> _Task to complete_
From the line that contains "Image resolution: width=586" down to the final line of the listing below, set down every line exactly, both ends included, and drop the pictures.

> _Provided material_
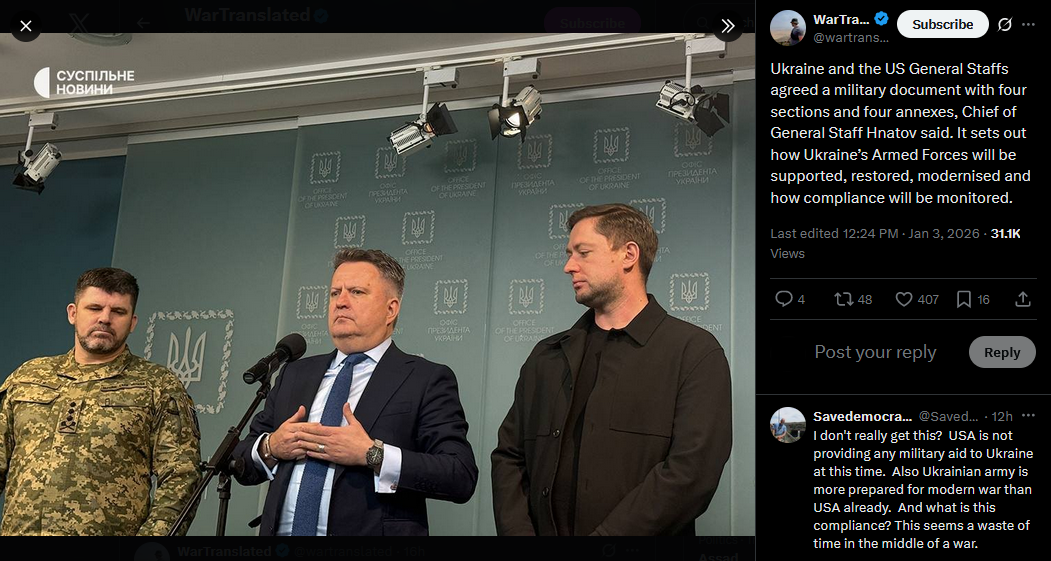Open the WarTranslated display name link

point(841,19)
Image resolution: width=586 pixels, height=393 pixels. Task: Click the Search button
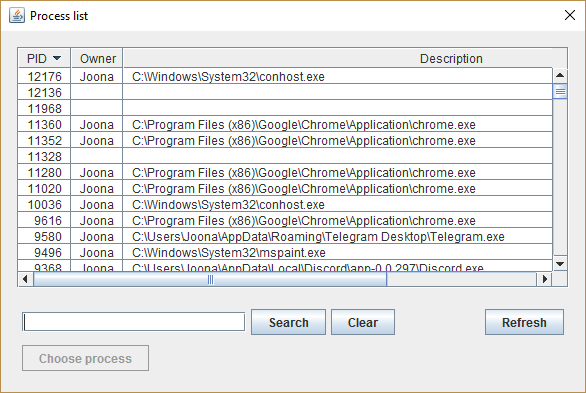[289, 322]
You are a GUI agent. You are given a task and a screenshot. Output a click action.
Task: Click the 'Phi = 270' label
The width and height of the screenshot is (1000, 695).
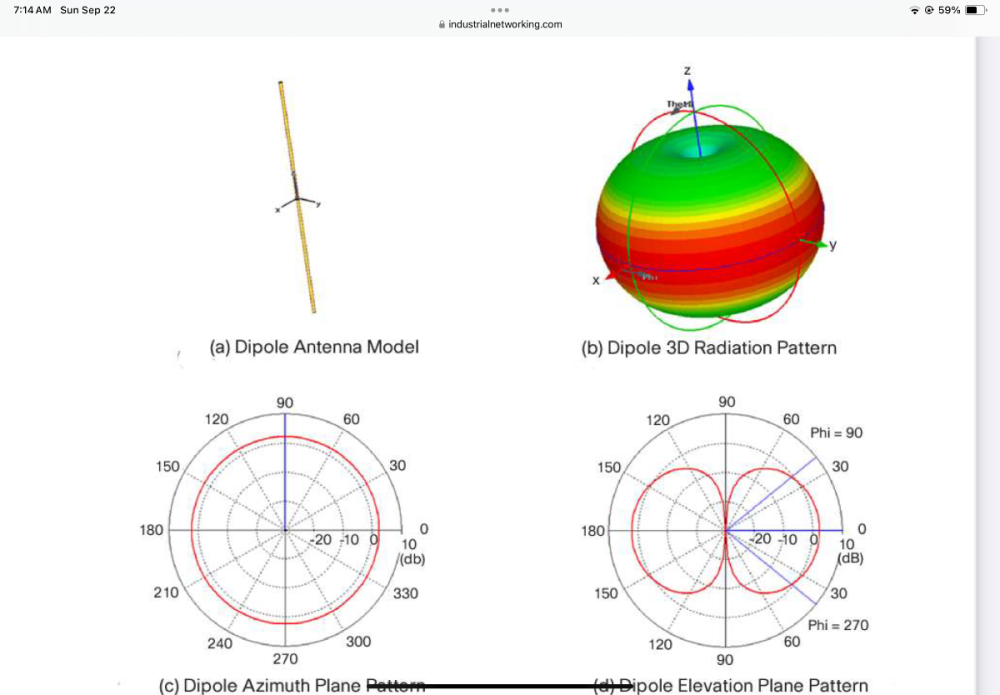pyautogui.click(x=838, y=625)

> _Solved exercise_
Image resolution: width=586 pixels, height=393 pixels. Task: Click the Search button
[289, 322]
You are a GUI agent. You are given a task and a screenshot. Output a click action.
Task: Click the 'Phi = 270' label
The width and height of the screenshot is (1000, 695).
pyautogui.click(x=838, y=625)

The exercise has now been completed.